LA PIEL DEL YAGUARETÉ | POR MARIO FLORES

Sacó un puñal y rasgó las tinieblas.
Emprendía un largo camino, sólo de ida.
Entre la yunga inhóspita, el silencio y ella,
el aleteo de los pájaros del monte
volando de rama en rama, el viento
acariciándole la cara y el filo del machete.
Se llamaba Rosa y tenía veinte años.
Aquel amanecer cotidiano la recibía
sedienta de luz, hambrienta de sol.
Mientras se internaba en lo profundo
de la maleza salvaje, los yuchanes
se alzaban magnánimos, las espinas
le recordaban su propia corteza humana.
Solían verla menuda y de aura morena
pero era diestra en el uso del cuchillo.
Se internaba veloz en los senderos secretos
como quien reconoce las líneas de su mano:
descifraba allí un lenguaje oculto
bajo el último rocío nocturno en los árboles.
Nubes con forma de animales antiguos
iban desvaneciéndose para liberar el cielo.

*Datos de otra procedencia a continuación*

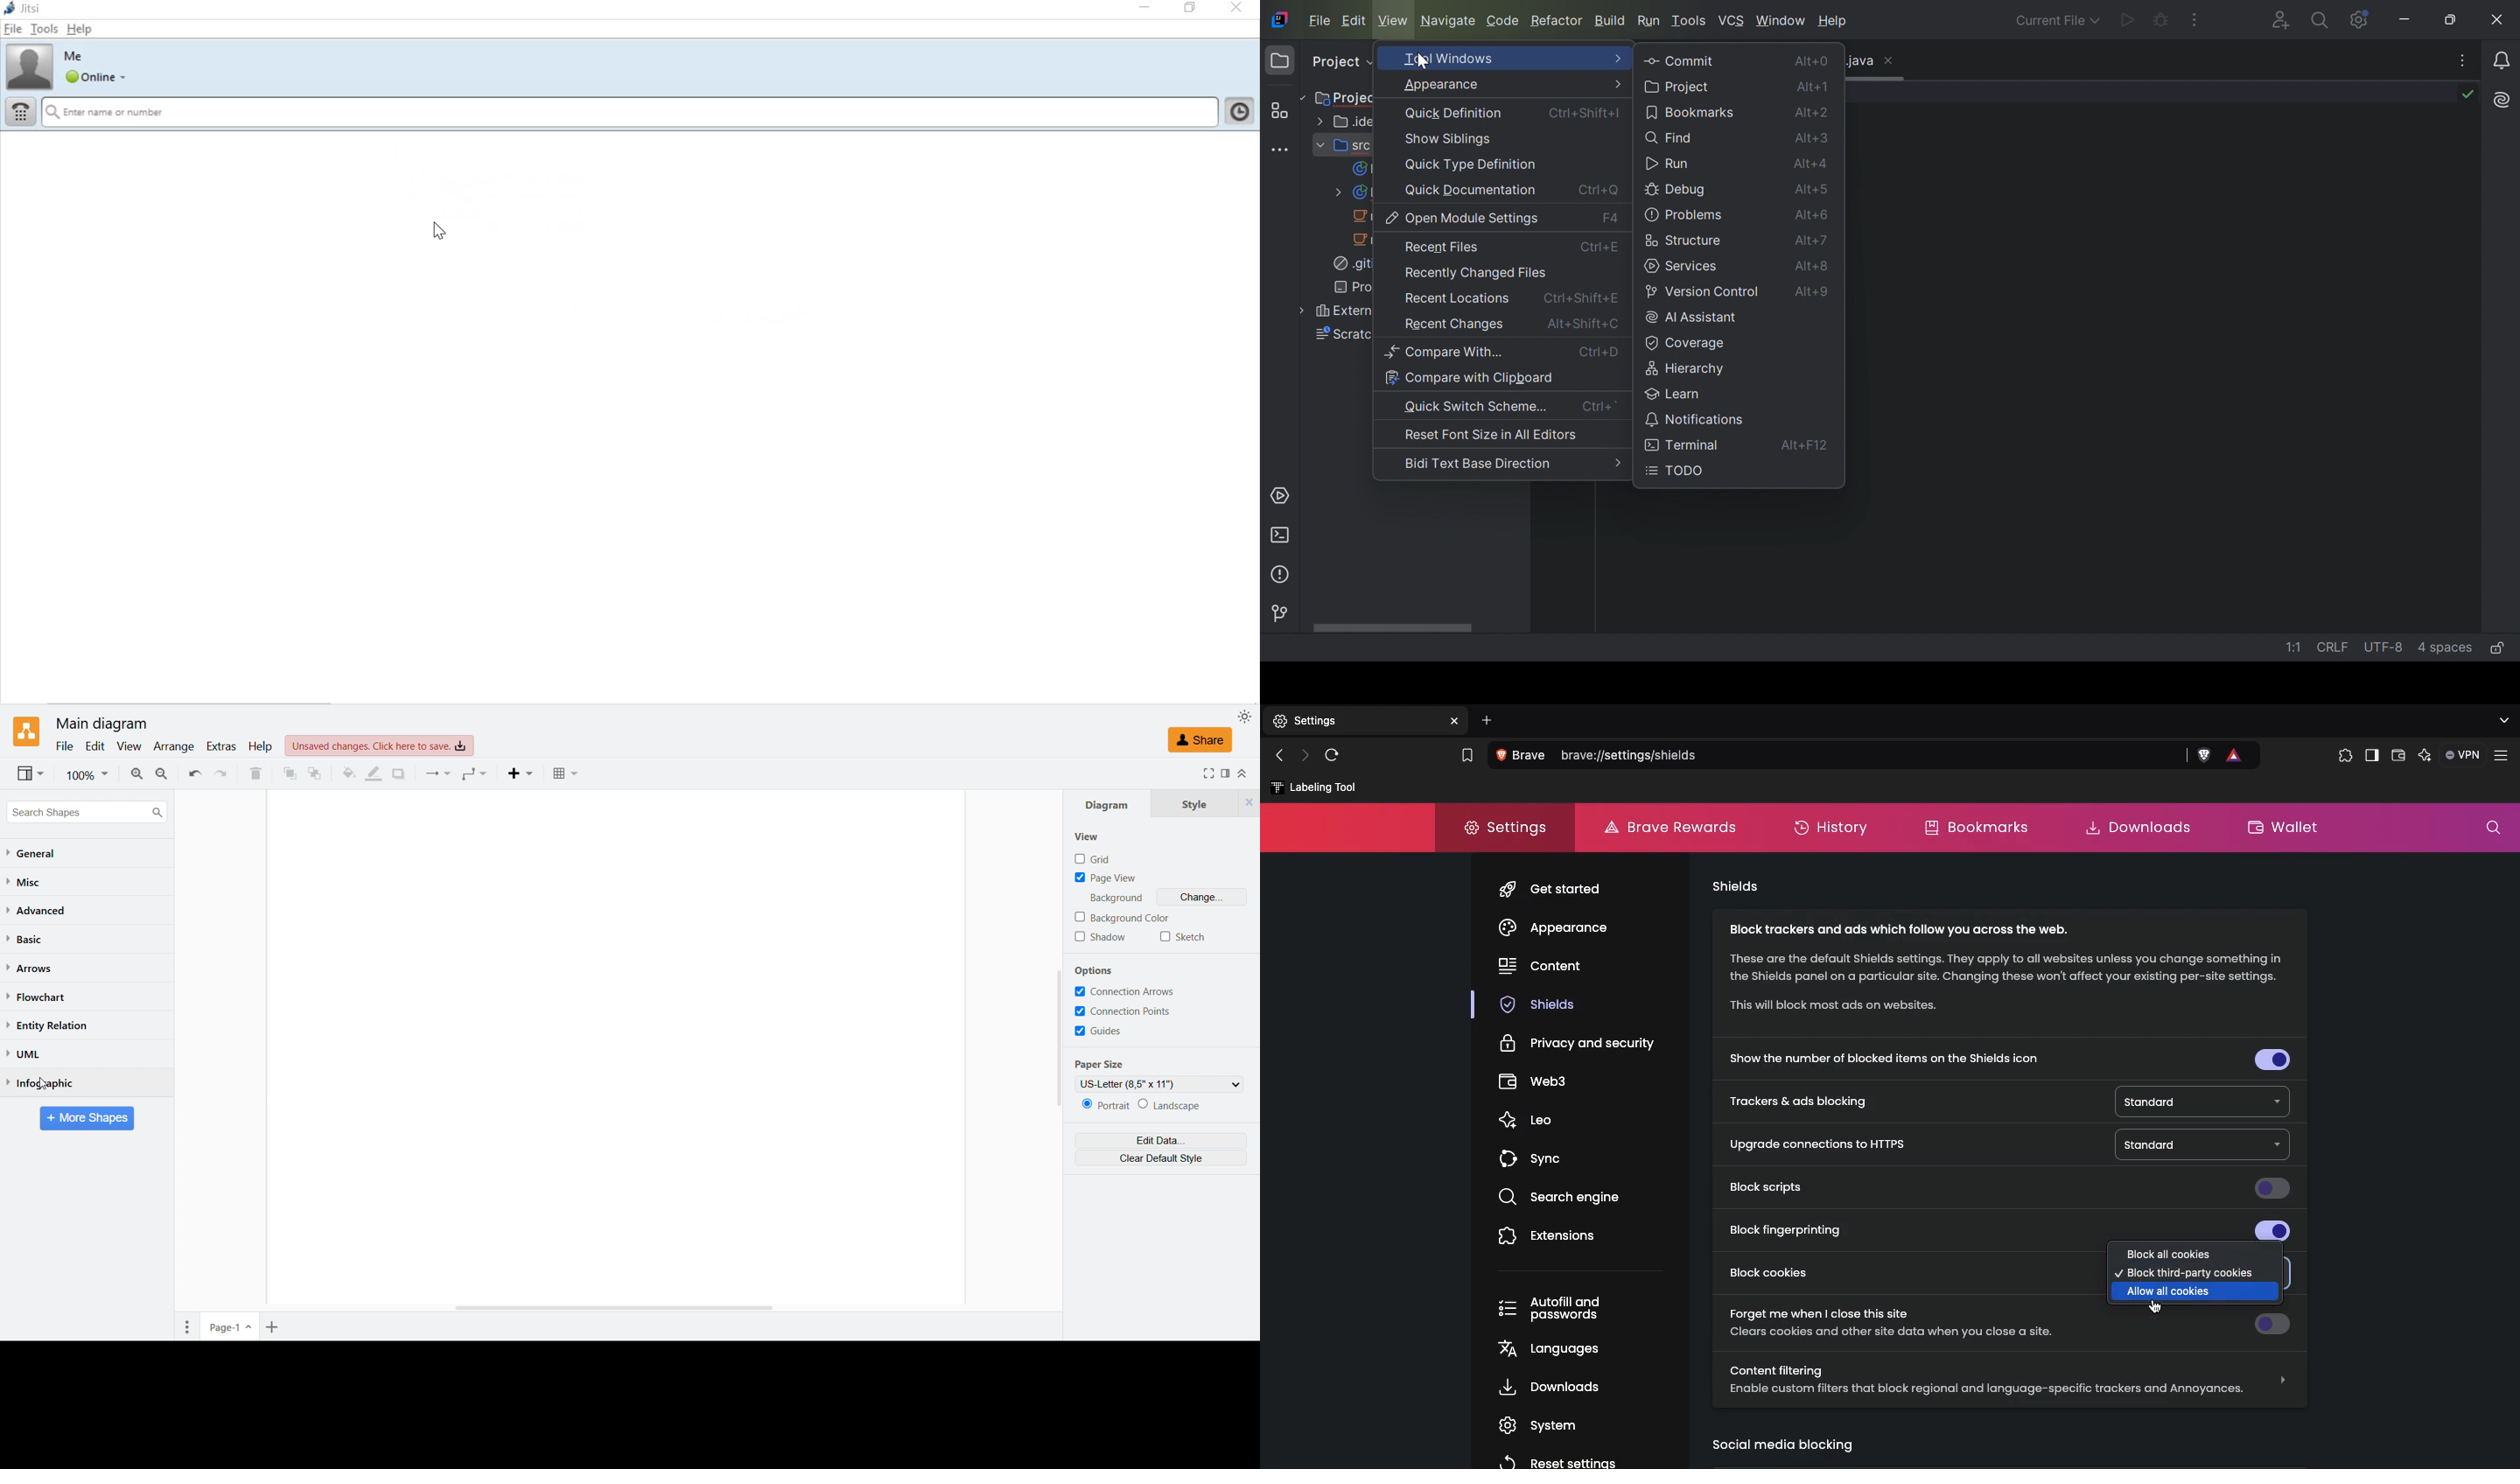  What do you see at coordinates (1107, 878) in the screenshot?
I see `Page view ` at bounding box center [1107, 878].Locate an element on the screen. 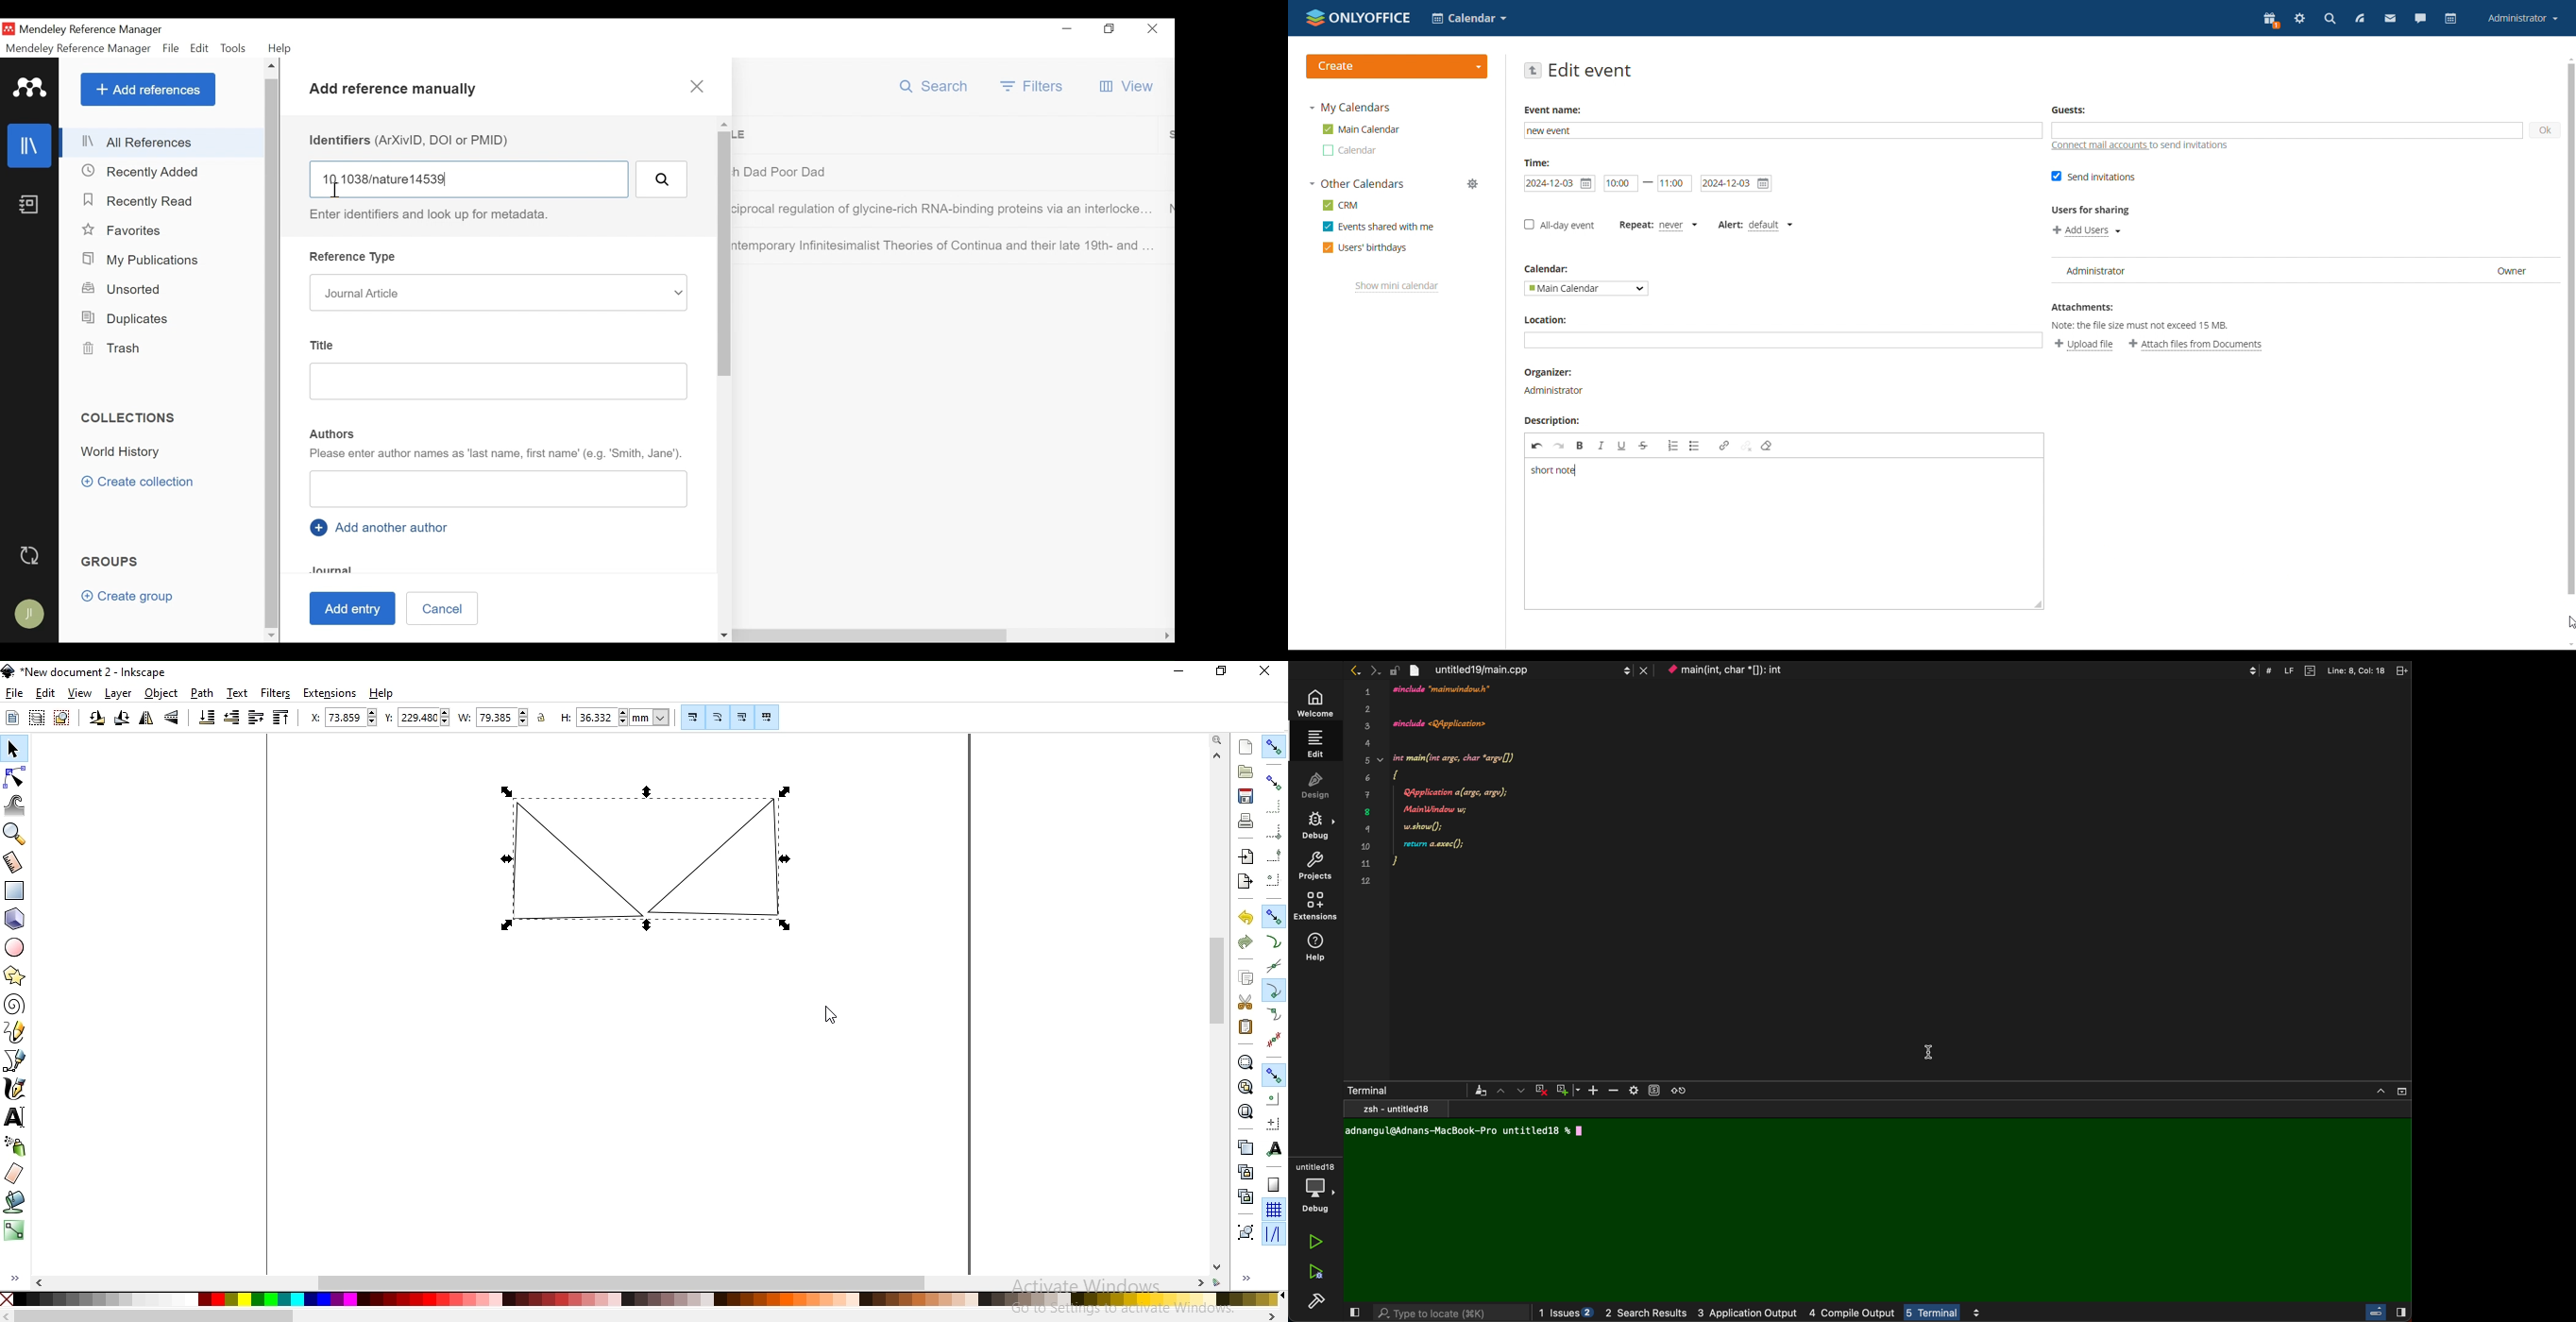 The height and width of the screenshot is (1344, 2576). Name box is located at coordinates (499, 491).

Escuchó el trinar de un pájaro de fuego
mientras hundía los pies en el barro
para cruzar el río contaminado.
Un hilo de agua verdosa, lleno de basura,
bolsas de plástico y latas de cerveza
le hizo echar una mueca de asco y lástima;
pensaba "qué gente de mierda ésta".
Encontró un cigarrillo Rodeo, a medias,
sobre una piedra blanca, a la vera del río,
lo guardó en la yica para fumarlo más tarde
y se limpió el lodo de las ojotas, cansada
"el monte es la cloaca de los turistas".
Ingresó por un camino más cerrado
donde también halló pequeños basurales
de chatarra hogareña inservible, junto a las raíces
de los ceibos que ya resplandecían rojos.
Para cuando el sol estuvo en lo alto
ardían algunos incendios lejanos,
le llegaba el rumor de una humareda negra
mientras iba cuesta arriba: podía ver
el pueblo a lo lejos, desde la cima soleada
del cerro repleto de lapachos y enredaderas.
"Qué chiquita se ve la ciudad desde aquí"
pensó de pronto, y la tapó con un pulgar
imaginando que todo era otra vez pura selva.
Subió la empinada arenosa, escupiendo polvo
acompañada por un par de buitres
que volaban en círculo cerca de allí.
Llegó hasta un sitio que conocía bien,
rodeado de árboles gigantes. Las flores silvestres
le dieron una silenciosa bienvenida.
Allí las plantas de chaguar se multiplicaban
con sus vainas en forma de espada,
las espinas orgullosas siempreverdes
hasta donde podía alcanzar la vista,
los espolones: rizomas de un sutil morado
reproduciéndose hasta el precipicio.
Sacó de la yica el cigarro y lo prendió,
para fumar en silencio observando
aquel jardín inmenso. Lo sintió propio,
se sentía en casa, sin campamento
ni asfalto: sólo ella y la maleza, una
misma naturaleza, con los ojos abiertos.
Pidió permiso al Gran Espíritu
y escogió un par de plantas:
las fue pisando de costado para hundir
el filo del machete entre las raíces.
Luego separaría las fibras, de a una
con parsimonia y paciencia,
sintiendo la brisa estival
golpearle el rostro con arena y hojas.
No supo cuándo se hizo de noche
nuevamente en medio del monte.
Las constelaciones vibraban: levantó la vista
para ver aquellas manchas de yaguareté,
titilando en lo alto: la galaxia era el animal,
corría veloz y daba un salto mortal a su cuello.
Juró haberlo visto: una bestia hecha de estrellas.
Y fue ahí que se durmió o es que cayó rendida
en las fauces de aquel mundo desconocido.

Mario Flores (Salta, Argentina, 1990). Escritor y editor. Publicó las novelas Hikaru (2018), Cacería (2022), El poder de los elementos (2022), Diosas mutantes (2024) y los libros de relatos Necrópolis (2019) y Tierra de sapos (2024). Participó en el Festival Internacional de Poesía de Buenos Aires (2018) y recibió la Beca Creación del Fondo Nacional de las Artes.